I’ll try to elaborate on those tanks. I’m not sure exactly what to tell you, but I’ll give you my best thoughts.
All right, so I started with a coat of spray can primer, just a standard light gray primer from the hardware store. Then, I painted a base coat of dark gray on it. However, the base coat needs to be lighter than you intend the final product to be because of the wash. If I had gone with a near black gray from the start, the tanks would just be black and you wouldn’t see any detail and it would be nasty looking. The base coat was something like “Value 2” from this color swatch.
That’s the best estimate I can give you, since I didn’t take a picture of my paint when I was painting. I can tell you it was one of my dark gray paints with a bit of black mixed in to make it a bit darker. After that, I did a wash with black. (I have black and brown; I just used the straight black wash. There’s a picture of it a few posts up.) This was liberally applied, then I sucked up any thick pools of it with my brush until it was a decent amount left, mostly from the tracks and the hatch/MG at the top of the StuGs. If you want the wash to really do it’s job, you should apply the wash one side at a time, setting the piece on it’s side to dry. That way it seeps into the tracks and the lines in between the side skirt panels or under the turret, depending on what you’re painting. After the wash was completely done drying (20 mins?), I went back over and did a drybrush with a light gray. Something like “Value 4” or “5” from the image. This was applied pretty liberally, because I felt that I had gone overboard with the darkness and that the piece was too dark for what I wanted. But it’s all personal preference, so if you like the color you bave, don’t worry about making the streaks and highlights show up everywhere. So it was applied liberally, and I really made sure to get the ridges on the Hummel and the skirts and turrets of the StuGs and Panzers, since these are the really defining parts of the piece, and the parts that have really defined edges and make for a great drybrush. This all gives it the “scratched paint” look, and since I did it enough, it sort of looks like there is a light gray base coat that I somehow covered up with gray, while it was actually the other way around. Here’s an example with the Hummel.
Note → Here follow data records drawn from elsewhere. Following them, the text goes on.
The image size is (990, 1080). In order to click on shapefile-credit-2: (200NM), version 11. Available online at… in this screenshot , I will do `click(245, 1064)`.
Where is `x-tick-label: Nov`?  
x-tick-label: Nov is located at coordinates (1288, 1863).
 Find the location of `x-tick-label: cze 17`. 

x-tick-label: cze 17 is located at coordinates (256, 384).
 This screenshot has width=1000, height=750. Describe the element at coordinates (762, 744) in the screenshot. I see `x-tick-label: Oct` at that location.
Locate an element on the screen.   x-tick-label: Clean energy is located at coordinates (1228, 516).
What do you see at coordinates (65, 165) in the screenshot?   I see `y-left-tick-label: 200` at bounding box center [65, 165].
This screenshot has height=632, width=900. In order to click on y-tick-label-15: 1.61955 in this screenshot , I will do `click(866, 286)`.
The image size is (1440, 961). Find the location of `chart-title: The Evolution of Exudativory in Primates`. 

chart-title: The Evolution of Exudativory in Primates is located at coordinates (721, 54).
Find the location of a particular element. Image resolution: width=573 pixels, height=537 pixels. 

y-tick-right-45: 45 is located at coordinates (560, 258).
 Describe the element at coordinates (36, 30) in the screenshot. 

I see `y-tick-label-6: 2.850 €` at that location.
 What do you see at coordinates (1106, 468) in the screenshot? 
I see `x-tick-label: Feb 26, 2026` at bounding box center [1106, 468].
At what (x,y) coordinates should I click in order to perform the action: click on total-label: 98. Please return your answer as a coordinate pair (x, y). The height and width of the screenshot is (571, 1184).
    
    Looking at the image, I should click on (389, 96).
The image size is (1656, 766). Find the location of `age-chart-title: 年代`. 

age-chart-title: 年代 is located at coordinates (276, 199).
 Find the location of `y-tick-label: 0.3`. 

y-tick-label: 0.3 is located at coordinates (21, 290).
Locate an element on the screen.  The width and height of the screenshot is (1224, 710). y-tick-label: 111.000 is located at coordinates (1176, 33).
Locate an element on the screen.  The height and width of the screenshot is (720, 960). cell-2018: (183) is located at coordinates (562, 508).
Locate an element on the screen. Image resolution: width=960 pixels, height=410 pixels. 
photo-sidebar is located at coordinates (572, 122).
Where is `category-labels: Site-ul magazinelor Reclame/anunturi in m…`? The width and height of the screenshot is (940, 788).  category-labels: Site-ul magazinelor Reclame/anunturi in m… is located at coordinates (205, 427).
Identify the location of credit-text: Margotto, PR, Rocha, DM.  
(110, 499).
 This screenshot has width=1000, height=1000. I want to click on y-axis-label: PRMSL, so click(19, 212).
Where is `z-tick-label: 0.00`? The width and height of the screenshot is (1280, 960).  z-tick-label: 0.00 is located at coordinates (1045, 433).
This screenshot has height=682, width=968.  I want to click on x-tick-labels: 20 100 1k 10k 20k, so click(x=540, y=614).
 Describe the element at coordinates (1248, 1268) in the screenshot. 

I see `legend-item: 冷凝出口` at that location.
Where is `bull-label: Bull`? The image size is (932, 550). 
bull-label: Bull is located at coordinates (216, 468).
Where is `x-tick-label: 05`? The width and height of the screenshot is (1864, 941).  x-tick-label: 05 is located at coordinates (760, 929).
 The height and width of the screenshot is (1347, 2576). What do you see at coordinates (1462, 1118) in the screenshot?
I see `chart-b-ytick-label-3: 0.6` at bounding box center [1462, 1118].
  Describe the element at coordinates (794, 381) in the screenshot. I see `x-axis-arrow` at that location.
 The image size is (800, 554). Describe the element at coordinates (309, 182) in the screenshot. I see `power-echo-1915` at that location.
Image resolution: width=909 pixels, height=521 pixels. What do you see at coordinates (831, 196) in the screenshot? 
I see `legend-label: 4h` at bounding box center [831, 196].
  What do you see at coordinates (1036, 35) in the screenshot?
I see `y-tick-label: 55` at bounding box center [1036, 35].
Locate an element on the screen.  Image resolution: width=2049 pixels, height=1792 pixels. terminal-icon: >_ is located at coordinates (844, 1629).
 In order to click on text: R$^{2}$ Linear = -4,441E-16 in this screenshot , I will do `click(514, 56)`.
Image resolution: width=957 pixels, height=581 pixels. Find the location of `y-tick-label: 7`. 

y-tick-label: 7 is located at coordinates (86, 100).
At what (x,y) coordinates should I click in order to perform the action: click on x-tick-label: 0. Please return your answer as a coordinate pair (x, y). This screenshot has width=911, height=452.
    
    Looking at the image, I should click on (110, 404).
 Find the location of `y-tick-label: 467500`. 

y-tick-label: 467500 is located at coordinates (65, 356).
You can see it on the desert scheme Hummel as well. After the drybrush, I did a light drybrush with brown on the turret and MG, and the back a bit, just to simulate dirt and stuff like that. Very light drybrush though. Then it was divisional markings and identification stuff, and Then I was done. Oh, the tracks. The tracks are done by dragging a brush with just a bit of paint across the tracks, and since they are raised (both the tracks themselves and the mechanisms), it makes your job really easy.
I’ll try to specifically answer your points. @LHoffman:
It is not flat
I think this is directly due to the wash. I can’t state it enough; a wash really makes the model look more 3D, and the shadows/highlighting give it more of a sense of color and realism IMO. Here, on the StuGs. The gun is really separate from the rest of the piece from the wash, which is retained even after the drybrush.
@LHoffman:
nor are the highlights overstated
I think I just got lucky on this one :D Apply the drybrush in layers. You can always add more, but you can’t really take it off once it’s done. Make sure you really go for the sharp edges on the piece.
I hope this helps, and if there’s anything I missed or something extra you’d like to know, just ask!